Well, at the end of 12 months follow-up, there was no difference in the composite primary end points. Norbori is non-inferior to Xience V.
There was also no difference in the secondary end point of stent thrombosis at 1 year. But realy, this is nice to know but rather meaningless. The benefit of the bioerodable polymer on the Norbori, will be to reduce late stent thrombosis, usually after 2-3 years, so we are still early yet.

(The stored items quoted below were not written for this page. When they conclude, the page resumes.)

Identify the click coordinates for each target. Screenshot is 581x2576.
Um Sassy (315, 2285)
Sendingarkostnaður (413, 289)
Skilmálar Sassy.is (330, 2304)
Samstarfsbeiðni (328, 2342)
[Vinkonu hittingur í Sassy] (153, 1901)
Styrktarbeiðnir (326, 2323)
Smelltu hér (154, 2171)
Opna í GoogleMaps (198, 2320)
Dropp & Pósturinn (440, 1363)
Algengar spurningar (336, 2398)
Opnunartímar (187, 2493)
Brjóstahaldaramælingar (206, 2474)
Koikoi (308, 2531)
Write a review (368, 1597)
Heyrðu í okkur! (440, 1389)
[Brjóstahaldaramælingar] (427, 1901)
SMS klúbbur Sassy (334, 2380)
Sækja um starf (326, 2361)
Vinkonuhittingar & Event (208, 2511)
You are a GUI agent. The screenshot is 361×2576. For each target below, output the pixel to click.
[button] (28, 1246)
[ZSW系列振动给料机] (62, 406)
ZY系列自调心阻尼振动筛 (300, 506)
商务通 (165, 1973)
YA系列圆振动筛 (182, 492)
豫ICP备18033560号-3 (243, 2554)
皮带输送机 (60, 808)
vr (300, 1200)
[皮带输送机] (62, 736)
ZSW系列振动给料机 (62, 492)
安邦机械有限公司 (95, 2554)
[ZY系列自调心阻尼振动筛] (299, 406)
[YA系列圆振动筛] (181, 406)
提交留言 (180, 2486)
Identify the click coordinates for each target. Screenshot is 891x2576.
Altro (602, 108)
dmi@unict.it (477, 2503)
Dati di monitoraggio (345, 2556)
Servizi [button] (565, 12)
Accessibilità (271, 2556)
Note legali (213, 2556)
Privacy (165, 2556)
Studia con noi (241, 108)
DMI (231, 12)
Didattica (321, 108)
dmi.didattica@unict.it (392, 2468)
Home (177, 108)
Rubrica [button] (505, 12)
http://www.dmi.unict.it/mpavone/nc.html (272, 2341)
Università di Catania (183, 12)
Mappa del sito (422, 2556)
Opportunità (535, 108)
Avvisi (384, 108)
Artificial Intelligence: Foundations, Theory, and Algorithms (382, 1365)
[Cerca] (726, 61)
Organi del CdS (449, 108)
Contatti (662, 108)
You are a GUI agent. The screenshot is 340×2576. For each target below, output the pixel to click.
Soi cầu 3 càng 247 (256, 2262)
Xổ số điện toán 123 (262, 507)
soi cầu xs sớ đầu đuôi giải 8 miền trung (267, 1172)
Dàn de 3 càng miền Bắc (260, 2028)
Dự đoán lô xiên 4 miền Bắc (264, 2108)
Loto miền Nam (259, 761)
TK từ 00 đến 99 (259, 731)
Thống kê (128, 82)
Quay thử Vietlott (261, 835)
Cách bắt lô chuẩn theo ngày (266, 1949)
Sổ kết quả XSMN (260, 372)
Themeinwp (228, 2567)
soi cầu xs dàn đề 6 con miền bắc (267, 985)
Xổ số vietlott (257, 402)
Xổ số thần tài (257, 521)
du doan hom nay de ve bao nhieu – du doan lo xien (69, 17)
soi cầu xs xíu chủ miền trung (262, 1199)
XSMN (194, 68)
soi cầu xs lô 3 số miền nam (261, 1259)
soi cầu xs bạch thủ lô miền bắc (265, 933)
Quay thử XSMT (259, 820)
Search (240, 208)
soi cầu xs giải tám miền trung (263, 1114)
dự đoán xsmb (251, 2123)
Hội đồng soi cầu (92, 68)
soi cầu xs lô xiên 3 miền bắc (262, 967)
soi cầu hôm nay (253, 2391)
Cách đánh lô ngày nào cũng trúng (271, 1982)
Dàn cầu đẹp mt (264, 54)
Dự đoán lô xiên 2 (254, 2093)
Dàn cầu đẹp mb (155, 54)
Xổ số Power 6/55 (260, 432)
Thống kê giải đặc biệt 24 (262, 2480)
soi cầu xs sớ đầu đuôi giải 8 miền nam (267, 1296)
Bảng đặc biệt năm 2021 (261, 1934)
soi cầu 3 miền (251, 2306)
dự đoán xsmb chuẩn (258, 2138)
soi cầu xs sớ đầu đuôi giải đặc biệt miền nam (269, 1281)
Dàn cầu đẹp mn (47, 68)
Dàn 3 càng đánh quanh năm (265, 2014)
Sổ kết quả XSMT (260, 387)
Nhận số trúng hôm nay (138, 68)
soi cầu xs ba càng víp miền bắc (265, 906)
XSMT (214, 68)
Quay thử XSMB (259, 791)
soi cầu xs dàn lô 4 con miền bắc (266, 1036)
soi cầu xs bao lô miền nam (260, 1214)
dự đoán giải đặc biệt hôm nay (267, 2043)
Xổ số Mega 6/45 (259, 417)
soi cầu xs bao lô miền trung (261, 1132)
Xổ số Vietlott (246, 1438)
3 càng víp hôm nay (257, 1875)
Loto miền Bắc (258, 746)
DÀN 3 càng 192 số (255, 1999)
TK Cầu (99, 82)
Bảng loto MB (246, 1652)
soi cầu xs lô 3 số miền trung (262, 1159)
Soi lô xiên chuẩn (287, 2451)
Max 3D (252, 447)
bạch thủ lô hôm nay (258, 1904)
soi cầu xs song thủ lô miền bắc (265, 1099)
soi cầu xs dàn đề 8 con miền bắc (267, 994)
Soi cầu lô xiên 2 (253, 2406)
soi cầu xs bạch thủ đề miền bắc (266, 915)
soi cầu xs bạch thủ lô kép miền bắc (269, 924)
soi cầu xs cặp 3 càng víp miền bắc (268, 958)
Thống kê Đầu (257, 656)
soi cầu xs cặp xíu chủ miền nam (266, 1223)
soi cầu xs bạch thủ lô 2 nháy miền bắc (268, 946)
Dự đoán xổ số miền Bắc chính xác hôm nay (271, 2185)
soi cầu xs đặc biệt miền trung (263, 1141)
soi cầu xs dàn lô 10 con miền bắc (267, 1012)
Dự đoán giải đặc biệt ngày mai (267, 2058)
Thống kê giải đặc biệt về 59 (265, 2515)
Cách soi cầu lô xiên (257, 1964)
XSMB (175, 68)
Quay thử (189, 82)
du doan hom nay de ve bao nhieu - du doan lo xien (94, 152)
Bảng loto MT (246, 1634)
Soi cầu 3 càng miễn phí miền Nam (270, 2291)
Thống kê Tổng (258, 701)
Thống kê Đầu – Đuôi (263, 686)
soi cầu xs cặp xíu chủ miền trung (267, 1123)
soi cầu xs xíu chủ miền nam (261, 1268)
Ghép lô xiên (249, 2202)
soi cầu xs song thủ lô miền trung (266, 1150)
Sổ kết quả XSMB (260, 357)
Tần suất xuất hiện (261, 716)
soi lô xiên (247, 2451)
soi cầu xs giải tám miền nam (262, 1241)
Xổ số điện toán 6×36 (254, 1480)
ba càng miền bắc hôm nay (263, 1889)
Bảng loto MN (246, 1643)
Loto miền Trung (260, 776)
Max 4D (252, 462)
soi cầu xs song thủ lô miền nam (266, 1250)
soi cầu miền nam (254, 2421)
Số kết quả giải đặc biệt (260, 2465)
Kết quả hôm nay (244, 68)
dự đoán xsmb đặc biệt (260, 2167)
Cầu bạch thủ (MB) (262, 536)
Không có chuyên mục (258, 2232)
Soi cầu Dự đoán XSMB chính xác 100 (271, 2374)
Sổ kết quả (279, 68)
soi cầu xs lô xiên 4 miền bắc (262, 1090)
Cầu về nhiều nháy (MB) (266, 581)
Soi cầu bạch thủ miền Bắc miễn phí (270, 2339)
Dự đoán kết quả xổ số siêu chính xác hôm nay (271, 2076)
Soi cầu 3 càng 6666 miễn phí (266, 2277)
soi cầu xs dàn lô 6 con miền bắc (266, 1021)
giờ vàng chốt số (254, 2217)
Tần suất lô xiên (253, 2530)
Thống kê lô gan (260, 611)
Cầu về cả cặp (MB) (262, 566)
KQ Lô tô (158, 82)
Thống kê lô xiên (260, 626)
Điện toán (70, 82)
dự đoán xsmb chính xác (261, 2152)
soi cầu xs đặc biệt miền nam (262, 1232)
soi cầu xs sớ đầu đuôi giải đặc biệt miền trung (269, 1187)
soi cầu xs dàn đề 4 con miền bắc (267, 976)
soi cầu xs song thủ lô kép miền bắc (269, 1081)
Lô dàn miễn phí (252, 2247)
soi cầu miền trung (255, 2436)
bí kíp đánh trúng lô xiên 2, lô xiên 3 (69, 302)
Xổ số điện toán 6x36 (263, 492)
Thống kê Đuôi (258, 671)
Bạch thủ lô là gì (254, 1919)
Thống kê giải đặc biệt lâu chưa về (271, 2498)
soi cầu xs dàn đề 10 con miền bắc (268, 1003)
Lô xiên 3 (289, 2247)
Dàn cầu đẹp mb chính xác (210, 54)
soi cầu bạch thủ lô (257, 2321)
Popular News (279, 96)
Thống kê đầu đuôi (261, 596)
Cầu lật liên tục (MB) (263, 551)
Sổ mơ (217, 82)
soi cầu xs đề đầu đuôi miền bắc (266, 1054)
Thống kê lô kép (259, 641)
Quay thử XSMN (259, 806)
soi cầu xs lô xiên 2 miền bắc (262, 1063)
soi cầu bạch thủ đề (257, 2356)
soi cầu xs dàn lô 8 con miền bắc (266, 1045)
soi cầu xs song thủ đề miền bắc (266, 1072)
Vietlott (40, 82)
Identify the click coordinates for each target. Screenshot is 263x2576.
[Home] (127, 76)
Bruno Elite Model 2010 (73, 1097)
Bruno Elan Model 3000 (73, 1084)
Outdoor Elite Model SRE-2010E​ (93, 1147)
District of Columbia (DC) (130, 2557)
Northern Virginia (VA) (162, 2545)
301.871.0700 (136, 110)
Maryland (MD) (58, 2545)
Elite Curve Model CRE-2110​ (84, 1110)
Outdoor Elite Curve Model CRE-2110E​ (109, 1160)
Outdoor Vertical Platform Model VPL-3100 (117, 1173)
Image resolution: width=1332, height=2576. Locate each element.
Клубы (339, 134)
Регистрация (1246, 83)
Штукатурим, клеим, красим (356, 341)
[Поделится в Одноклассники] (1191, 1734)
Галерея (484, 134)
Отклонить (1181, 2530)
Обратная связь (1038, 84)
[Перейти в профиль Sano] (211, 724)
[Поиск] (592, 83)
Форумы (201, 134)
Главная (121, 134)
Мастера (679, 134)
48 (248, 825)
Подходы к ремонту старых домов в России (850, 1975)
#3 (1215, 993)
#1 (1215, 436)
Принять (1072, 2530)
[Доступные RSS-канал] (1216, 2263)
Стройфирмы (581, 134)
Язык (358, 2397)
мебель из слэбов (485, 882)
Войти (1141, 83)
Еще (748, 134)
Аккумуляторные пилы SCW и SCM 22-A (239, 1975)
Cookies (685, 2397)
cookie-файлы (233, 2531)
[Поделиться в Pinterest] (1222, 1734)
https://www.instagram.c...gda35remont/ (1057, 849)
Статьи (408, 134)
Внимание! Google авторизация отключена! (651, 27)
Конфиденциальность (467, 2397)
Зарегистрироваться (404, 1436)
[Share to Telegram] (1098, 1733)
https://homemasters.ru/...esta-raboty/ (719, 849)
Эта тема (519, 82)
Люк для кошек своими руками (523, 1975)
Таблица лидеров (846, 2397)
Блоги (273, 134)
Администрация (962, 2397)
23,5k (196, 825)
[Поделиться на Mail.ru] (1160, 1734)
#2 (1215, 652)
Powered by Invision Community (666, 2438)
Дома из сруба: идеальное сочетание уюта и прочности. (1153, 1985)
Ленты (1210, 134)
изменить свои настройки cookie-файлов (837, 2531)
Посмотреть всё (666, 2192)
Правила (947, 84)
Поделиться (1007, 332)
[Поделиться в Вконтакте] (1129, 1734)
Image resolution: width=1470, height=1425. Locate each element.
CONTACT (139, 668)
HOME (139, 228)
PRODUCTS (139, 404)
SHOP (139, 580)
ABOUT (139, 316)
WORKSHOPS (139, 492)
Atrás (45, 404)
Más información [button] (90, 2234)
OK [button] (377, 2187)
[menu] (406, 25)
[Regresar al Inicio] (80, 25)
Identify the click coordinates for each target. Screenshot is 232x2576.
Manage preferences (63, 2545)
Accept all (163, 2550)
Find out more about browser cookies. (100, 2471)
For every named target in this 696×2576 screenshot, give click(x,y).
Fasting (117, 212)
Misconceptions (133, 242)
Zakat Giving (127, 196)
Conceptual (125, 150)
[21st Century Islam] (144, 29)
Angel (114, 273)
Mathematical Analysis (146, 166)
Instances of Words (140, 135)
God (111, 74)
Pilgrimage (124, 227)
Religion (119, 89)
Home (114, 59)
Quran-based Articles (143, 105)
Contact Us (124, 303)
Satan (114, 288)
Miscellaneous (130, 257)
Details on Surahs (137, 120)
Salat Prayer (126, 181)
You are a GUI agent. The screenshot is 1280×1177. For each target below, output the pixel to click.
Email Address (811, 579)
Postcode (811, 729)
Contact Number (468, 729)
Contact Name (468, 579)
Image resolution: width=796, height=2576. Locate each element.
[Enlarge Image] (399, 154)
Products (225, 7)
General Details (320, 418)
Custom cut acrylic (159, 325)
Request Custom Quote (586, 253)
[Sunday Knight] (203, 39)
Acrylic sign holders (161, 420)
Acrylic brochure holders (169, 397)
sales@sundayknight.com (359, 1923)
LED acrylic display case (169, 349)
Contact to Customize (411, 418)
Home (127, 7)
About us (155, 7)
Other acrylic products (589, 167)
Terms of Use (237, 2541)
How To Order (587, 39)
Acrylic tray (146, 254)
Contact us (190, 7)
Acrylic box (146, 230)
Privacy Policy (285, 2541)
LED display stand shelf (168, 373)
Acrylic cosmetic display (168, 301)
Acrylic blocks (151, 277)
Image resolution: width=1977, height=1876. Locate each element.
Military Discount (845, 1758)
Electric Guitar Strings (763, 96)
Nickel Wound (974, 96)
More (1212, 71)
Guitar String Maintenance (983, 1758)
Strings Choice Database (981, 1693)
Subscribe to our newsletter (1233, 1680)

I suppose this is another piece of useful information, as DES companies battle one another for market share, and Xience V is now leading the market, with the Xience V / Promus stents so well used in the USA. This study also is the first to compare two good second generation DES. Initially, the traditional partner in stent trial was the Taxus stent, which seemed easy to better. Then  they took on the Cypher ( sirolimus eluting DES ). That was difficult to better but had problems with late stent thrombosis. Now they are challenging the Xience V, and this will prove challenging, as Xience V is a very good stent. I suppose, it is fair to say that all DES 2.0 stents are good. They differ in decimal points, especially in late stent thrombosis. Then i suppose, for the practitioner, the cost factor kicks in.
I am quite convinced that the second generation DES are all equally good.
We await the arrival of the disappearing DES, ABSORB, or what Abbott Vascular calls the bio-degradable vascular scaffolding device, to our shores probably in the 4th quarter. There again, what will it cost, to have a good stent that can disappear at 6 months, knowing that those DES that does not disappear are so good, and does not require replacement.